__INSTRUCCIONES__
• 1. Repite literalmente el pasaje del texto sobre Camille Claudel que va de "Hay una estatua" a "de tristeza eterna!", ambos incluidos.
• 2. Prosigue el texto sobre Camille Claudel desde el punto en que termina.

__TEXTO MOSTRADO__
....

Ilán Semo
Camille Claudel: la soledademancipada

Hay una estatua de Camille Claudel que evoca la leyenda hindú de Sakuntala. La concluyó en 1889 cuando apenas contaba 26 años. El rey y su esposa Sakuntala se encuentran en el Nirvana después de haber sido separados en la tierra. El abandono, título involuntario del misterio que el tiempo depositó sobre esa figura, imagina el rencuentro de los amantes. La reina coloca suavemente la cabeza sobre el hombro del rey que ha caído de rodillas frente a ella; hay un beso en la quietud; los dos rostros se confunden; Sakuntala cierra los ojos: implora eternidad; el rey, inundado de dicha por haber reconquistado a su amante, la toma con los brazos por la delicada cintura. Maurice Blanchot, que alguna vez fue sorprendido por la enigmática pieza en un despreocupado museo provincial, redactó la impresión acaso más perdurable que conocemos de ella: ¡Relámpago de tristeza eterna!

....

__DATOS PROPORCIONADOS__

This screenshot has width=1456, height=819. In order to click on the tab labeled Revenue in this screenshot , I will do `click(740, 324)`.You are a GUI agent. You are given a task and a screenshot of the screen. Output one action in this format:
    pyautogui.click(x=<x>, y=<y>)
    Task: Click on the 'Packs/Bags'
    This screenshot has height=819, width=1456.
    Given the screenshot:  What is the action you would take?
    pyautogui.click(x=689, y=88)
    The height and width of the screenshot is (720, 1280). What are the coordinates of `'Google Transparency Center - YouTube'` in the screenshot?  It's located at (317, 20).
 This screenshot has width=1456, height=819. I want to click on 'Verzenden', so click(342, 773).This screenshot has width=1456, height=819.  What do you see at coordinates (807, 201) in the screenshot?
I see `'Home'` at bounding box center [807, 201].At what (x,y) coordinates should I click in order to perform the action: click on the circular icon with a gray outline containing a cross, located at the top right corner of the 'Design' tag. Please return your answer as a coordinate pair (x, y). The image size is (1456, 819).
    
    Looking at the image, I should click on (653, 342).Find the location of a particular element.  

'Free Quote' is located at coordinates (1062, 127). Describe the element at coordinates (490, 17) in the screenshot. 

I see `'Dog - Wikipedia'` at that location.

....

__TUS RESPUESTAS__
• 1.
Hay una estatua de Camille Claudel que evoca la leyenda hindú de Sakuntala. La concluyó en 1889 cuando apenas contaba 26 años. El rey y su esposa Sakuntala se encuentran en el Nirvana después de haber sido separados en la tierra. El abandono, título involuntario del misterio que el tiempo depositó sobre esa figura, imagina el rencuentro de los amantes. La reina coloca suavemente la cabeza sobre el hombro del rey que ha caído de rodillas frente a ella; hay un beso en la quietud; los dos rostros se confunden; Sakuntala cierra los ojos: implora eternidad; el rey, inundado de dicha por haber reconquistado a su amante, la toma con los brazos por la delicada cintura. Maurice Blanchot, que alguna vez fue sorprendido por la enigmática pieza en un despreocupado museo provincial, redactó la impresión acaso más perdurable que conocemos de ella: ¡Relámpago de tristeza eterna!

• 2.
Jeanne Fayard ha concluido que El abandona representa ``la respuesta'' de Camille Claudel a El beso, la célebre estatua de Auguste Rodin, su más necio e inabarcable amor. Es una hipótesis seductora. El abandono recoge la épica de dos cuerpos que se reunen y nunca se encuentran; la épica de la ausencia incorregible, la fractura, el tocándonos-no-estamos, el cuerpo que ha perdido el habla, la sin respuesta. El beso, por el contrario, es un homenaje a la ilusión de la presencia: el cuerpo-espectáculo, el cuerpo-mármol, la fantasía de la perfección, el huir del fantasma de la obsolescencia, un yo que apenas acompaña al otro, que apenas lo roza... en la boca.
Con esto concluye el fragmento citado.